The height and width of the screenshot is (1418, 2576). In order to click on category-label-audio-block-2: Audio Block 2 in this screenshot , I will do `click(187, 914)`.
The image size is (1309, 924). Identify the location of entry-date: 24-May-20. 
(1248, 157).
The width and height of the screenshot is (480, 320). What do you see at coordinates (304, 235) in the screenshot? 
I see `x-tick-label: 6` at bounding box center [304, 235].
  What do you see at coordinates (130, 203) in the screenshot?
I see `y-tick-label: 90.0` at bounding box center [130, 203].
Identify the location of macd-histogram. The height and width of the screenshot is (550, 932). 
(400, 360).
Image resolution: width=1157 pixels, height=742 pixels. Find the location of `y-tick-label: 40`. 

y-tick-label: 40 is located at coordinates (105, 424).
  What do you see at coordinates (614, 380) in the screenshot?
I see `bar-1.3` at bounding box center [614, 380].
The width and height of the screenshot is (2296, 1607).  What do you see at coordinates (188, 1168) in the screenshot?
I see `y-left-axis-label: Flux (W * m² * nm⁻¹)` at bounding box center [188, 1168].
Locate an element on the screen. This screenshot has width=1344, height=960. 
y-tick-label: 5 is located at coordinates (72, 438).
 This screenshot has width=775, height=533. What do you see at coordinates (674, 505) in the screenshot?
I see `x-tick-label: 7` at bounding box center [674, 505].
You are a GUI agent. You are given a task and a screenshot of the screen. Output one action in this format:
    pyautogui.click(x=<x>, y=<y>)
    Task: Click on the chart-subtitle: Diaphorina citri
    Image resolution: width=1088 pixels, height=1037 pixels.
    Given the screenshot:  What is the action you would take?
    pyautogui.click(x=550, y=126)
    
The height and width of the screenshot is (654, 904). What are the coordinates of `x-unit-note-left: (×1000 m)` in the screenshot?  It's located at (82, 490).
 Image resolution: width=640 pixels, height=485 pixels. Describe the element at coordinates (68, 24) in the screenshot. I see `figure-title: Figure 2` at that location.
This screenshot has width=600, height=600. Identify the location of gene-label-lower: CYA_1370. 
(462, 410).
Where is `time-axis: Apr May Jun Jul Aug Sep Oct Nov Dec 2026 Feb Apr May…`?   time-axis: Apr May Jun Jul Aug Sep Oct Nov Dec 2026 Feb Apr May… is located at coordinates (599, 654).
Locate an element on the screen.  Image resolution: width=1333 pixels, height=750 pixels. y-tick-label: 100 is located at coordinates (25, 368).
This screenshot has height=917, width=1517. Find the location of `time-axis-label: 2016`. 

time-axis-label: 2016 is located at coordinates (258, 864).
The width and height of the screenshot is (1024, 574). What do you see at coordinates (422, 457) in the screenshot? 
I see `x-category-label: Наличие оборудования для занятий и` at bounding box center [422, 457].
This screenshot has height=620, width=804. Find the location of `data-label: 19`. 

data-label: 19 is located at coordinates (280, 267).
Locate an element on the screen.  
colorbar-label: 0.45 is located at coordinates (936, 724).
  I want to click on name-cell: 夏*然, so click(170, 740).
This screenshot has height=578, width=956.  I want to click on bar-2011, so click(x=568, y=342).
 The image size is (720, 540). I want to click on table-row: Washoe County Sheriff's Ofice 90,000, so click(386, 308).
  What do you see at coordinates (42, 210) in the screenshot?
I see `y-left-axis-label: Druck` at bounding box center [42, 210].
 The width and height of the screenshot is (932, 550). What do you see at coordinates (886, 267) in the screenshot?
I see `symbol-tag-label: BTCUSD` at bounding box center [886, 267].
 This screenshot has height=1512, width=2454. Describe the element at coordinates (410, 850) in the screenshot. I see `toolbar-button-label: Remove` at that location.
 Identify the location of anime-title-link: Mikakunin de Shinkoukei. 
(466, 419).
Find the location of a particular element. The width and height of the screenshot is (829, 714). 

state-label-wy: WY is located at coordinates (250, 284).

-*-

▶ **The task**: How many lines of the records above contain the string "size"? Reply with the number alone.

▶ **Exercise response**: 2